A culture that either rests on winning, is disrupted by loss, or forged in the fire of both. Winning is easy - for everyone. You get to celebrate, you aren't exhausted by cheers that seem in vain, and your finger gladly points in the air on beat with the school song. Where there is a win, there is tangible energy in the air, and it plows forward into the next game, full steam ahead—but losing? Losing is not for the faint of heart.
At some point in my AP English career during high school, we were given the task of finding X number of poems and annotating them. I, by sheer lack of preparation and certain procrastination, came across a poem titled "Carry On" authored by Robert William Service. This poem is forever engrained in my brain.
Here reads the first half of the poem:
"It's easy to fight when everything's right, and you're mad with the thrill and the glory; it's easy to cheer when victory's near, and wallow in fields that are gory. It's a different song when everything's wrong, when you're feeling infernally mortal; when it's ten against one, and hope there is none, buck up, little soldier, and chortle: Carry on! Carry on! There isn't much punch in your blow. You're glaring and staring and hitting out blind; you're muddy and bloody, but never you mind. Carry on! Carry on! You haven't the ghost of a show. It's looking like death, but while you've a breath, Carry on, my son! Carry on! And so in the strife of the battle of life it's easy to fight when you're winning; it's easy to slave, and starve and be brave, when the dawn of success is beginning. But the man who can meet despair and defeat with a cheer, there's the man of God's choosing; the man who can fight to Heaven's own height is the man who can fight when he's losing."

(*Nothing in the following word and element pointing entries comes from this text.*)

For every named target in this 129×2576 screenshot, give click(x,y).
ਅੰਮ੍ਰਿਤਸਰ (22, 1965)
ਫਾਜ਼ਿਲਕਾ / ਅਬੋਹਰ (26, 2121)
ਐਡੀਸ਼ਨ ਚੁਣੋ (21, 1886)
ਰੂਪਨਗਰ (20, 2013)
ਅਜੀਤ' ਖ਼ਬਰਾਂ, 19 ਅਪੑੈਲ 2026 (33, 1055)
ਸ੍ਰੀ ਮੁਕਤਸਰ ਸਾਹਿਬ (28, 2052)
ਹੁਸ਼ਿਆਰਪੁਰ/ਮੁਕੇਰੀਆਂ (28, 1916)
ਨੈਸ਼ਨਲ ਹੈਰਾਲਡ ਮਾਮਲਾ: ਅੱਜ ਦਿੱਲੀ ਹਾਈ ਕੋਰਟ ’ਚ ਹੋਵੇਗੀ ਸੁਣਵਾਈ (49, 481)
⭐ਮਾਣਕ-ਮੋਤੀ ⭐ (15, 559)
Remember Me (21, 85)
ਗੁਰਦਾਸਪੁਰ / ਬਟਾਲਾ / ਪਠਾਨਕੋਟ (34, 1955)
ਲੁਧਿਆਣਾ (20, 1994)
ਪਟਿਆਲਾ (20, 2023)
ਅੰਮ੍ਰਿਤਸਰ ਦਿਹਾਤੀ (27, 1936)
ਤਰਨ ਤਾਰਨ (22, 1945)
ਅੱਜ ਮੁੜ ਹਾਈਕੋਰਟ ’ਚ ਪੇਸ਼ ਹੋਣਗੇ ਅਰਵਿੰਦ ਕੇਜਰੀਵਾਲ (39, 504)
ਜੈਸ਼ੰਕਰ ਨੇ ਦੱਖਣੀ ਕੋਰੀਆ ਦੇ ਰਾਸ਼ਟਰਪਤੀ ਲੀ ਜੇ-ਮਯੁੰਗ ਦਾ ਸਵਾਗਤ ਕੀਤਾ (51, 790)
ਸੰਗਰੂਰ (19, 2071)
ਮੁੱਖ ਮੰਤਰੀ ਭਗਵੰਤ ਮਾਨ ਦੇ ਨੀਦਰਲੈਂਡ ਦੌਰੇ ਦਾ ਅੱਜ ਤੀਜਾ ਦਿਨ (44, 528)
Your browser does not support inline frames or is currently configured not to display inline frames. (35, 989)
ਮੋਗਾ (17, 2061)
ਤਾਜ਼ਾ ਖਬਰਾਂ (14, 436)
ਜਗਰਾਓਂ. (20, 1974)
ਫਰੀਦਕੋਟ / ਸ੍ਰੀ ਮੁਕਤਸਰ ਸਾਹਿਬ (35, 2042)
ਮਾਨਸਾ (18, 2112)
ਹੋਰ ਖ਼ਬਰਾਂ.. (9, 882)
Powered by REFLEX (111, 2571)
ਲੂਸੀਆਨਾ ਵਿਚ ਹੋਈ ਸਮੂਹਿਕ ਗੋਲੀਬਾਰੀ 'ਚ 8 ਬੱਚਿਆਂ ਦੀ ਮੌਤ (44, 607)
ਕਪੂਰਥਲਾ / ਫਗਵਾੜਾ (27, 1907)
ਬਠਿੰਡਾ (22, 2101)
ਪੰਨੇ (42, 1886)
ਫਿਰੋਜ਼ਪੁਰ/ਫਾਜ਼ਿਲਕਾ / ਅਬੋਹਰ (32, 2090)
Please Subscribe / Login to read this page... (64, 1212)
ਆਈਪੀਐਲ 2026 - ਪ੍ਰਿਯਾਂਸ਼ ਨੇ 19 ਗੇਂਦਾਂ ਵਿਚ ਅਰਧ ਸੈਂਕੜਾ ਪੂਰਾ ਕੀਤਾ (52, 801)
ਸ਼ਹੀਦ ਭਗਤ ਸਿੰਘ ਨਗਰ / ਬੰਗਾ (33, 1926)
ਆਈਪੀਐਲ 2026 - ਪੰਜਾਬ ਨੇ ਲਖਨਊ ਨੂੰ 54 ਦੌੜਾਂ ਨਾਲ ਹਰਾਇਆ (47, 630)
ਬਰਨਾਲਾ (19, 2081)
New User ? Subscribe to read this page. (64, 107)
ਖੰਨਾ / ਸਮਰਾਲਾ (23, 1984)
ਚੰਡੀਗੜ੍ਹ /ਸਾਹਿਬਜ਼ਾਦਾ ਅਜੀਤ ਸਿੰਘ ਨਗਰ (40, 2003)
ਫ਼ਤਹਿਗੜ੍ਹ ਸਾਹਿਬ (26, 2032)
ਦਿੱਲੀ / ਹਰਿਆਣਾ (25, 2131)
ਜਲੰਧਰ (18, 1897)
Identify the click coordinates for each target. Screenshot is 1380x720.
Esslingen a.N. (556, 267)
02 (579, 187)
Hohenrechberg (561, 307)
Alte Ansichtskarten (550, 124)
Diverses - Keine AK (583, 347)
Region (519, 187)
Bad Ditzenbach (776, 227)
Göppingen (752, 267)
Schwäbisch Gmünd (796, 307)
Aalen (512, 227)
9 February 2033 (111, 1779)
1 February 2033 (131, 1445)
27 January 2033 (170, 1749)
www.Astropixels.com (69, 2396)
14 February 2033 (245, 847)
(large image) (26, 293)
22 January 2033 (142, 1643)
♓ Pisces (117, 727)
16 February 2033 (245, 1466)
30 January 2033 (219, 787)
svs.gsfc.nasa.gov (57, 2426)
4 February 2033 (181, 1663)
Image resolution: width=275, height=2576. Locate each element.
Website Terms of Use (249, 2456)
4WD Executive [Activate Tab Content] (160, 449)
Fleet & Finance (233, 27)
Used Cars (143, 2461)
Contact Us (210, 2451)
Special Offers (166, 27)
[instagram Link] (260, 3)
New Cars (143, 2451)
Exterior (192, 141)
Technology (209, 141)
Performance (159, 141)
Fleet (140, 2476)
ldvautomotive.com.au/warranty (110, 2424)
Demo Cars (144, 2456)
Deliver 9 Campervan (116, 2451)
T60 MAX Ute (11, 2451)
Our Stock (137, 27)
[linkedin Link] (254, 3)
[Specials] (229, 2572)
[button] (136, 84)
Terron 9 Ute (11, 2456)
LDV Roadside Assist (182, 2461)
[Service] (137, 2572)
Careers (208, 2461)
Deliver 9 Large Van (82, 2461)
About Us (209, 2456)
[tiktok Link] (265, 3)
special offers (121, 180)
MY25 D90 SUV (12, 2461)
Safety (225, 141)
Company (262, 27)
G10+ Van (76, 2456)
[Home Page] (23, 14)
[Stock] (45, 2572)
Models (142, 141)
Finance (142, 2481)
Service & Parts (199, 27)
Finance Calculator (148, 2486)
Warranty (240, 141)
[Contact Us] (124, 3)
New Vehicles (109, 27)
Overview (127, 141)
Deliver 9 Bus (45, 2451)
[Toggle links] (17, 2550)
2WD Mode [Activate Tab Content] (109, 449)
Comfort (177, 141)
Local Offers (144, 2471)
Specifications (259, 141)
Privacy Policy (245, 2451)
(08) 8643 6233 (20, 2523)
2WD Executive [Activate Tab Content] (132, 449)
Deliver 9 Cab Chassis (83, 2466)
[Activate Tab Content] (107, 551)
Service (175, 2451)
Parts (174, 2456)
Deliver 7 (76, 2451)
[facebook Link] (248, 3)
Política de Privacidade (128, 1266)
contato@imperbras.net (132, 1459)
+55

As much as I, and probably everyone else, would love to win, there's something to be figured out in the losses as well. Football isn't really just about football, is it. It's about this incredible vehicle that allows young men to be shaped and molded by seasons under fatherly coaching staff, by the weight of victory and defeat, and by a brotherhood that hopefully transcends matching jerseys. A winning culture is actually one that can say, even though we lost, we carry on - even though we lost, we grow. I believe this too applies to life. Robert Service does such a beautiful job of pointing out our human tendencies - to ring and clang the bell when we're winning and doing fine, and to totally fold and buckle when we're not. And yet, even so, exists an alternative - the capacity for mental toughness, for perseverance, because even amid losing there is ground to be made. Whether we are trying to crawl out of debt, scrape ourselves out of addiction, struggling in relationships, fighting for our family, facing rejection after rejection, despairing at loss(es) or simply cannot catch a break - there is an art form to "losing" well.
Sometimes losing widens the lens through which we see the world, strengthens us where winning possibly could not, and offers an invitation to: Carry On! So, whether a win or loss is chalked on the board, it's never really just about football, is it?